> [RECORDS PROVIDED]
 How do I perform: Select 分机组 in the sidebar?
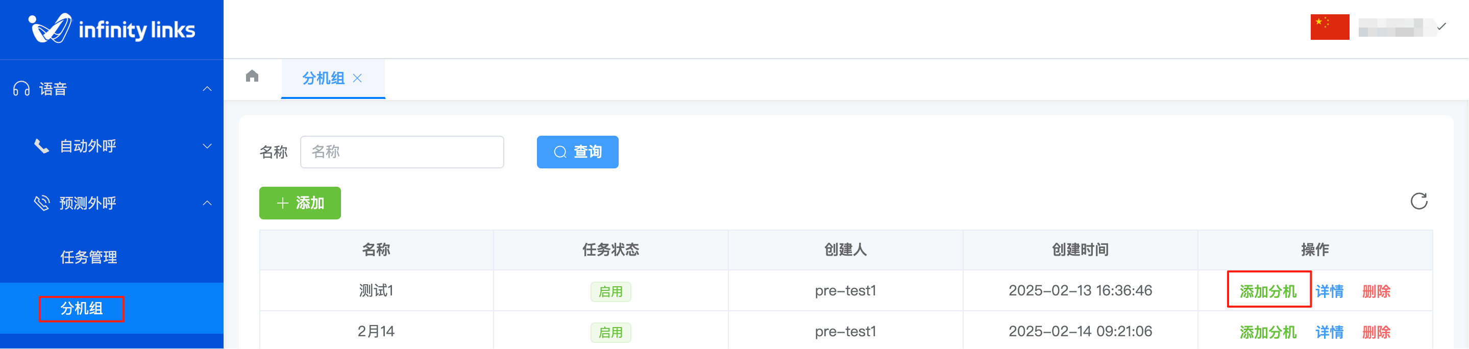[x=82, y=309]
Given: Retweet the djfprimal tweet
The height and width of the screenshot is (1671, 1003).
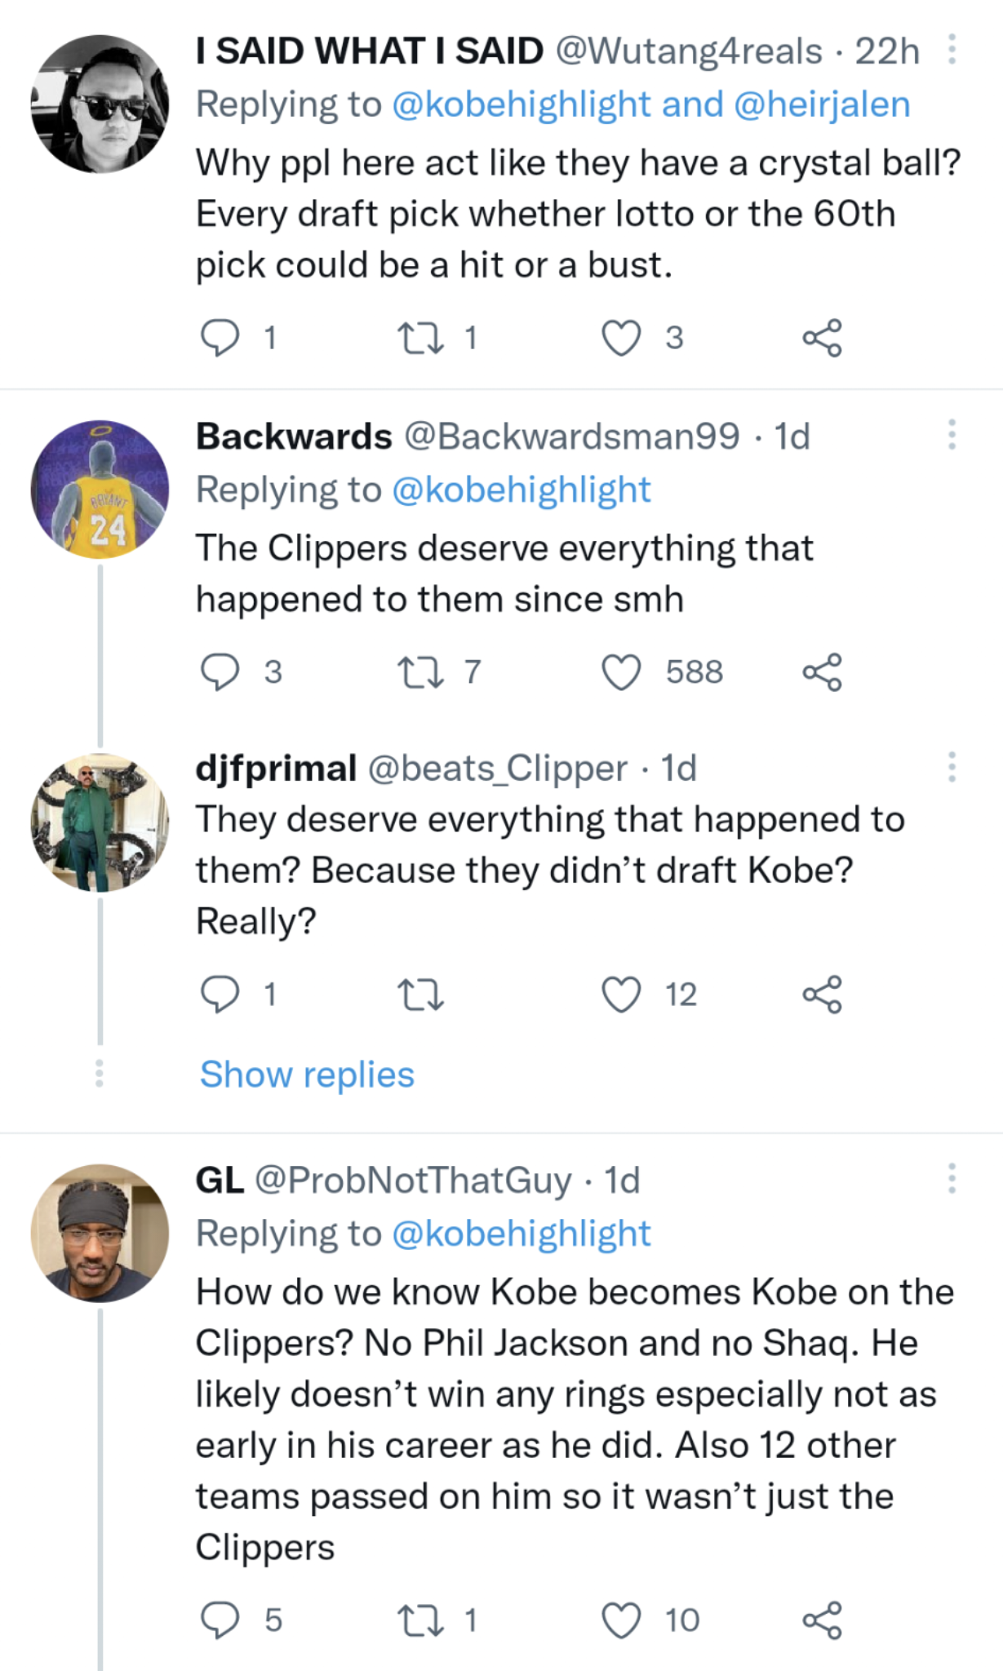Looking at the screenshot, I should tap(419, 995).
* * *
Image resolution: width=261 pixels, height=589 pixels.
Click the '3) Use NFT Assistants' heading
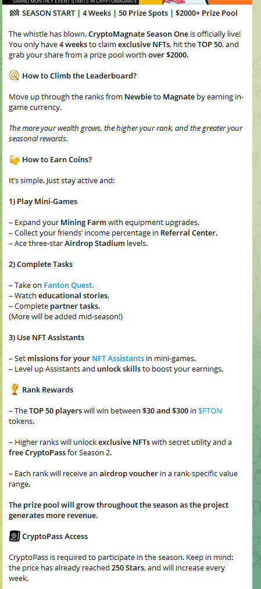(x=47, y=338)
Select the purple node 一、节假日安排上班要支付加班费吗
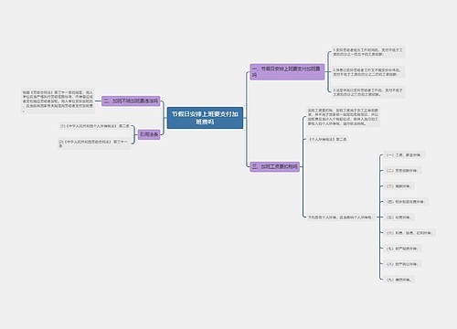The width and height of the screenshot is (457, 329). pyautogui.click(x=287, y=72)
--
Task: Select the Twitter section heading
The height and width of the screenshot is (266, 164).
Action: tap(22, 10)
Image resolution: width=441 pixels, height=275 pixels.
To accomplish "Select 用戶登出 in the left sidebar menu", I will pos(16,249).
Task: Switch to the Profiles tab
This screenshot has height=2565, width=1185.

> [WHAT TO PRODUCE]
Give again, word for word, every line of the listing above from the one with "Task: Select the Twitter section heading" to the one with "This screenshot has height=2565, width=1185.", both inclusive, and nothing beyond them.

> [RESULT]
Task: Select the Twitter section heading
The height and width of the screenshot is (266, 164).
Action: tap(22, 10)
Image resolution: width=441 pixels, height=275 pixels.
To accomplish "Select 用戶登出 in the left sidebar menu", I will pos(16,249).
Task: Switch to the Profiles tab
This screenshot has height=2565, width=1185.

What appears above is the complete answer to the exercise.